Possiamo dire che il maggiore successo - oltre a quelli ottenuti sul parquet - è stato, dopo che all'esordio ci furono 32 paganti, riportare 3mila spettatori al PalaBarbuto?

«Pur non essendo napoletano, è stata un'emozione fantastica. Dopo gara-5 ci sono arrivati tantissimi messaggi di ringraziamento e dà enorme soddisfazione. È un motivo d'orgoglio aver riacceso, in una piazza così importante, questa passione per la squadra. Essere protagonisti - insieme alla società - di questa rinascita è fantastico».

Che finale ti aspetti contro la Pallacanestro Palestrina?

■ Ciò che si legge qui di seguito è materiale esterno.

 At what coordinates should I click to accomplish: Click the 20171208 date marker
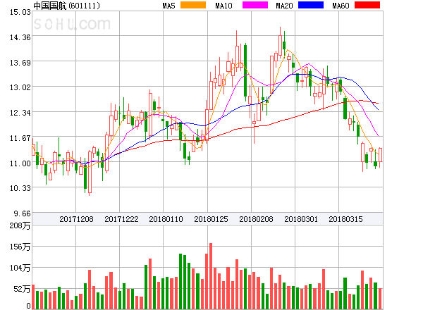(x=76, y=219)
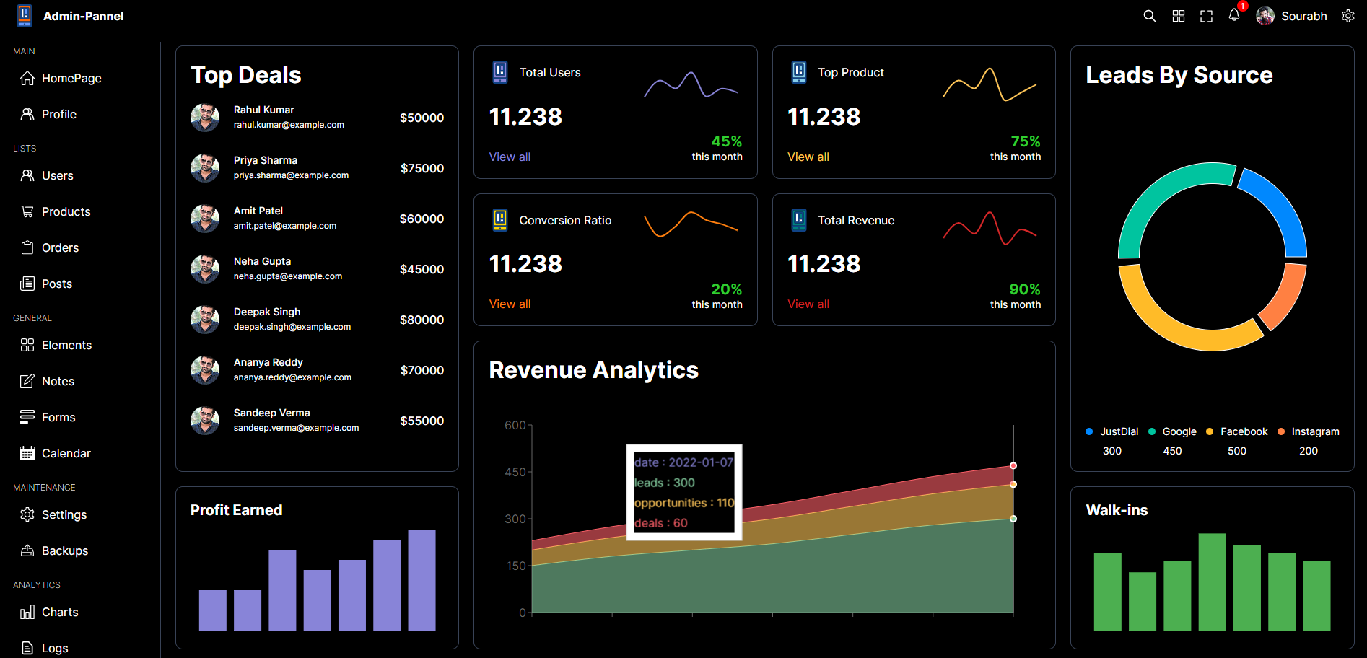The image size is (1367, 658).
Task: Open the Sourabh user avatar
Action: coord(1265,16)
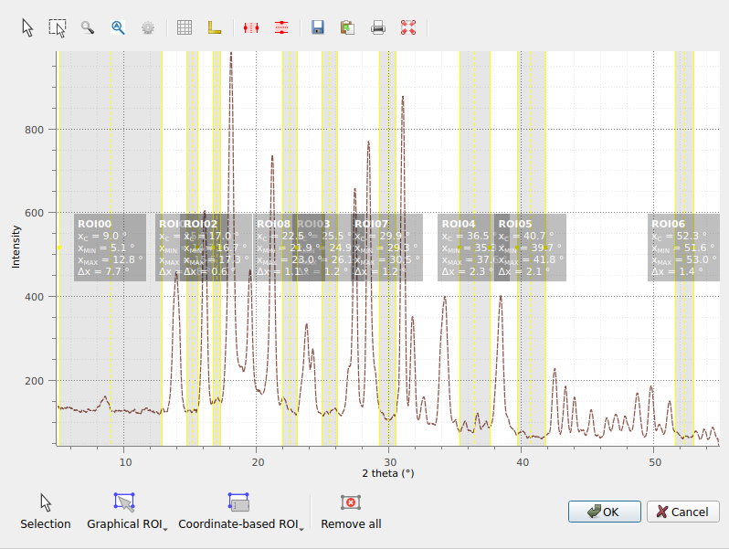This screenshot has height=549, width=729.
Task: Confirm with the OK button
Action: click(x=604, y=512)
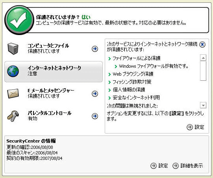Expand ファイアウォールによる保護 item
The image size is (213, 178).
(x=134, y=58)
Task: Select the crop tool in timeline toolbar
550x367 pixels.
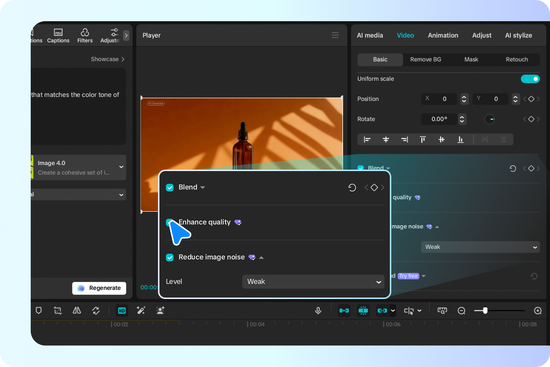Action: [58, 311]
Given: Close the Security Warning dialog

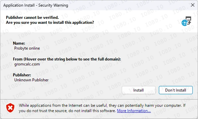Looking at the screenshot, I should (193, 5).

«È un'avversaria che conosciamo già. In campionato abbiamo vinto in entrambe le occasioni, ma i playoff sono una storia a sé. Non bisognerà sottovalutare l'avversario, perché è una squadra ben costruita, forte, con ottimi giocatori. La serie sarà combattuta, magari potessimo chiuderla in tre partite, ma è molto dura. Se riusciamo ad esprimere le nostre qualità, abbiamo la possibilità di approdare alla Final Four».

Sei entrato subito in simbiosi con Napoli. Cosa ti ha colpito di più della città?

«Il vostro modo di essere è meraviglioso. Sono una persona abbastanza socievole e chiacchierona e qui sono tutti molto cordiali. Il carattere dei napoletani è bellissimo. La città è meravigliosa, da rimanere a bocca aperta. La parte migliore è l'attaccamento e l'affetto che i napoletani hanno verso noi sportivi, che siamo un po' i loro eroi».

Da dove nasce la tua passione per i cantanti neomelodici?

«È nata un po' per scherzo. Durante la preparazione ad Agropoli, Andreino (Murolo, ndr) ascoltava Parlame  di Maria Nazionale con Franco Ricciardi e l'ho iniziata a mettere in macchina a tutto volume. Mi piacciono, sono canzoni che mi rendono allegro. L'ultima che stiamo cantando nello spogliatoio è Napoletana con gli occhi a cinesina. Poi Carmelo (Barretta, ndr) mi ha regalato un cd di varie canzoni napoletane: da cantanti neomelodici a Pino Daniele e Gigi D'Alessio. Il cd in macchina è sempre quello (ride, ndr)».